When Katori Hall first pitched the idea to convert her popular play about Black strip club culture into the television series “P-Valley,” the Pulitzer Prize winner was either quickly rejected after meeting with networks or denied before she could fully explain the concept.

Hall struggled to find support from some network executives who thought the concept would be exploitative of Black women, in light of the history of casting them in hypersexualized roles on screen. Hall, who is a Black woman, understood they wanted to avoid any backlash, but her overall vision was focused on humanizing exotic dancers — which Starz heard with “open ears.”

“I felt like there were some strong characters here,” said Hall, who won a 2021 Pulitzer Prize for her play “The Hot Wing King.” She serves as the creator, showrunner and executive producer of the drama series “P-Valley,” an adaptation of her 2015 stage play.

“It would be commentary for all women when it came to how we as a gender are really struggling between the spaces of power and liberation in our own lives,” she continued. “Starz was the only one that said ‘yes.’ But I’m a firm believer that all you have to do is take that one ‘yes’ and make something of it.”

“P-Valley” tells a story about several exotic dancers — veteran and newcomers — who are trying to make a name for themselves at a popular Mississippi Delta strip club called The Pynk, which is owned by a nonbinary and gender-fluid character, Uncle Clifford. The series gained popularity over two seasons for exploring the provocative world of Black Southern sex workers while also addressing homosexuality, poverty and mental health.

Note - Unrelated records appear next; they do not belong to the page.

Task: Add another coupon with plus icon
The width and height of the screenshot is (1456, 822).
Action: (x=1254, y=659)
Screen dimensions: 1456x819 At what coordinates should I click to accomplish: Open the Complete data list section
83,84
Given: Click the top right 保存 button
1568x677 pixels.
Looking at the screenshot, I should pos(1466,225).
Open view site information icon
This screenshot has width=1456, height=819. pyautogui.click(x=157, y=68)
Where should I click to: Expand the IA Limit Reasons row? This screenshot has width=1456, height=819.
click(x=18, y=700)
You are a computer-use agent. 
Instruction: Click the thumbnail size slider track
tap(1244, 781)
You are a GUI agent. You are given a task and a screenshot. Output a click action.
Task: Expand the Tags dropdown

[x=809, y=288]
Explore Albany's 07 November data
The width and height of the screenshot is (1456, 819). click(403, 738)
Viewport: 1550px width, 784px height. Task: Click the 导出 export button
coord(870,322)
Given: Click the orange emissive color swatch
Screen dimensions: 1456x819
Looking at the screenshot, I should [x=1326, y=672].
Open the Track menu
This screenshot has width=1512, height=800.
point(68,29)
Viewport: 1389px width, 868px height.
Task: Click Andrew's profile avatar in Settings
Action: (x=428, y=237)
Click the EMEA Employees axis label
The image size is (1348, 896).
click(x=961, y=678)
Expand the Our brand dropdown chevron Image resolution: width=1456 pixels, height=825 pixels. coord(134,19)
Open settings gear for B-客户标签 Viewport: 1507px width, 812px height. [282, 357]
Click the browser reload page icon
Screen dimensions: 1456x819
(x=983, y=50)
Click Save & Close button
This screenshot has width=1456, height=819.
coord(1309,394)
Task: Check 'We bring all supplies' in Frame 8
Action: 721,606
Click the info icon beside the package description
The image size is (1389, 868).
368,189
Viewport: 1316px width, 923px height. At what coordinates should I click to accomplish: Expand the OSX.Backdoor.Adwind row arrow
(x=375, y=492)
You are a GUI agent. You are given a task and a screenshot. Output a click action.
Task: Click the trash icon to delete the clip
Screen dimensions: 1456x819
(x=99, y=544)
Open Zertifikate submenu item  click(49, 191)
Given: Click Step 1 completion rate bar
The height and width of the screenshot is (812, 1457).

Sunday’s season finale unveils how the strip club is faced with several obstacles after its grand reopening following pandemic lockdowns. The previous episode — which featured an appearance from Grammy winner Meghan Thee Stallion — touched on the strip club’s influence over the mayoral election.

It’s unclear if “P-Valley” will return for a third season. Starz has not made an official announcement.

Hall knew her series could resonate with viewers, saying strip clubs in the South are more of an intriguing spectacle than taboo. It’s a place where businessmen have closed deals and major rap artists like Drake and Future have broken big records.

“We had to overcome other people’s preconceived notions of the space,” Hall said. “I think we were able to do that through character work and development. I really spent years talking to so many different women and was so inspired by their experiences to create these fictional characters that feel so much like real life.”

While “P-Valley” has been well received by most, it has also been met with tough criticism. Some on social media took aim at the show for featuring gay sex scenes, particularly between Black men.

“What I have found in my experience as a Black man in this country is that I know Black people to love (each other). I know that’s not the common narrative,” said Nicco Annan, who plays the flamboyant Uncle Clifford. Annan, who is gay, felt immediately drawn to the story when he read the play’s script in 2009.

“I know there’s a lot of combative forces out here like homophobia that exist,” he continued. “But it’s an honor to be a part of a project that holds the banner up for all that we are as a community. This show is successful because it subverts the expectation that you have for all of these characters.”

Brandee Evans, who stars as veteran stripper Mercedes, shares Annan’s sentiments. She said the show explores the different reasons women venture into sex work, such as a financial means to an end or to celebrate the freedom of showing off their body.

“It’s beautiful for the world to see the authenticity of it all,” Evans said. “It’s a lot to take in when you watch it, because it’s the truth.”

Hall understands her show has created some uncomfortable conversations on topics such as queer acceptance and Black empowerment.

“It’s needed,” she said. “We have to be honest. There are queer people in our families and churches — everywhere around us. I would say ‘P-Valley’ is going to represent every Black person. We’re going to represent all types of people on our show.”